Considerando la vostra lunga esperienza di palco qual è il significato di un live?
È la festa di compleanno di ogni singola persona del pubblico ma anche nostra. Ci piacciono le dinamiche che si creano intorno al concerto: amicizia, complicità comunanza. Siamo una band sociale e non social. Crediamo nella liturgia live come momento fondante del rock, con gente che si aggrega per qualcosa di comune.
Quando un concerto è riuscito e ne siete soddisfatti?

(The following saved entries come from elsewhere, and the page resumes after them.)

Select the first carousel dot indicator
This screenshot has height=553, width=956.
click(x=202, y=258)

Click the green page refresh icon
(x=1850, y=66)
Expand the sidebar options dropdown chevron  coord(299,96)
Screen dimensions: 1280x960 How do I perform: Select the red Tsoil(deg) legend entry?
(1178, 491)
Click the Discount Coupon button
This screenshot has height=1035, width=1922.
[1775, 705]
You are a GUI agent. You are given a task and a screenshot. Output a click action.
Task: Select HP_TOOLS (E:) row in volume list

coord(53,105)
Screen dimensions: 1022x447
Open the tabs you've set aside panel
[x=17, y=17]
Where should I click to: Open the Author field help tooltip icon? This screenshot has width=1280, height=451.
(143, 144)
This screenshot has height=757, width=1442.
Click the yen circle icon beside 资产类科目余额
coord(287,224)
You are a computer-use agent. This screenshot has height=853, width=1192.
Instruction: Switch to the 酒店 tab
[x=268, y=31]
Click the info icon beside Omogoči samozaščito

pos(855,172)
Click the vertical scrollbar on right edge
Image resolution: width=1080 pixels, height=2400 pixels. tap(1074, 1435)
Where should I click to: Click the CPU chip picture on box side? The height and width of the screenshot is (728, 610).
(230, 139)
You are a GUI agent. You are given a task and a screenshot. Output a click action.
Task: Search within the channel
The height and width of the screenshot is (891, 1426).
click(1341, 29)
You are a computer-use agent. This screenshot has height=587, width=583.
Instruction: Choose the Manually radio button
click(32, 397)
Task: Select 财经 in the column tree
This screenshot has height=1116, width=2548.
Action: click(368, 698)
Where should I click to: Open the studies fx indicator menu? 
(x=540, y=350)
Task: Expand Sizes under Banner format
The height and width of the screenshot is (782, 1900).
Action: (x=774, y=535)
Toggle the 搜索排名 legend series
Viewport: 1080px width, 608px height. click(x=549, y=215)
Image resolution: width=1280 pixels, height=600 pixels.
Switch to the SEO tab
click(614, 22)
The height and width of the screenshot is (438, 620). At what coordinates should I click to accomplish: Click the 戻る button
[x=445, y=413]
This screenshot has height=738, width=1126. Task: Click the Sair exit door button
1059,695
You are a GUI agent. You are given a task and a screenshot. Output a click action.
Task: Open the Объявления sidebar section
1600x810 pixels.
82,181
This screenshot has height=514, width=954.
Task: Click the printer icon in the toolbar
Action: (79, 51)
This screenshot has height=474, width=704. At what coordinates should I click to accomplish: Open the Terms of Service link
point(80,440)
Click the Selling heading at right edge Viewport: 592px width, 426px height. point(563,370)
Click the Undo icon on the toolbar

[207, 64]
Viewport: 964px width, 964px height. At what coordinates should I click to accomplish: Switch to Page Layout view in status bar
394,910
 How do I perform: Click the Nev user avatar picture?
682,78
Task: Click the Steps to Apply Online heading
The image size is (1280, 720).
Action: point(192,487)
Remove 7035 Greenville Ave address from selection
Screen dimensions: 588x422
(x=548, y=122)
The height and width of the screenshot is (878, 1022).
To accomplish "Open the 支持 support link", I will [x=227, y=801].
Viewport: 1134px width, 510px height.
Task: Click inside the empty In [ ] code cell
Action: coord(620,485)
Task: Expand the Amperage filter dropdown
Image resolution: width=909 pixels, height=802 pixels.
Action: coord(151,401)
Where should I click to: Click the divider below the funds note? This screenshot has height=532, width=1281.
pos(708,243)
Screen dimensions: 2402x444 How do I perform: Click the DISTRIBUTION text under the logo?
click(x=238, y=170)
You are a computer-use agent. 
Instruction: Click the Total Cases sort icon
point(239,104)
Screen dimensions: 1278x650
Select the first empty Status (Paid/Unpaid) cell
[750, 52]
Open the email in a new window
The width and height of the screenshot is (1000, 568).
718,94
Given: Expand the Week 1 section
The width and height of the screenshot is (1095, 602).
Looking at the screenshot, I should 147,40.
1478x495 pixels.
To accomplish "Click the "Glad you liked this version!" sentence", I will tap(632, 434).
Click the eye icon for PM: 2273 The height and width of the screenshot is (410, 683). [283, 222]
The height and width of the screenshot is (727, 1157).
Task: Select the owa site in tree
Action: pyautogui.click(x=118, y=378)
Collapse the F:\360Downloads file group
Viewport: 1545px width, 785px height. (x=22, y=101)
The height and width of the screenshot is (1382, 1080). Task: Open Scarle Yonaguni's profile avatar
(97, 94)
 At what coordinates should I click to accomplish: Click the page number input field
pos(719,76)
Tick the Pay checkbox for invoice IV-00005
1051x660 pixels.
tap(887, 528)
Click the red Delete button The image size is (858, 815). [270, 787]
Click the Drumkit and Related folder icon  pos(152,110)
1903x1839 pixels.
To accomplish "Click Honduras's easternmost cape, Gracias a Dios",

Quando si suona bene e non si rompe o non spacchiamo nulla (Ride). Già arrivare verso la fine con gli strumenti e noi interi è un successo. L’importante è creare empatia con il pubblico, che devo dire scatta spesso e ci piace la reazione. È bello non solo per noi ma anche per lo spettatore. Può però succedere che si stacchi una “malaonda”, un qualcosa di negativo che scatta e fa precipitare tutto. È capitato, anche se poche volte. Sono quelle scintille incomprensibili che rompono la connessione tra pubblico e musicisti. Si può anche sentire male, sul palco e fuori, ma non può mai venire meno l’empatia. In sintesi: un live funziona quando c’è empatia.
E tu sul palco come ti senti?
Come uno che ci abita. Mi piace essere lì, ne conosco difetti e limiti. Il palco mi fa stare bene. Sul palco è come essere al bar, dopo 1000 concerti diventa il giardino di casa. Il lavoro in studio mi piace, però deve avere una fine che passa proprio per il palco.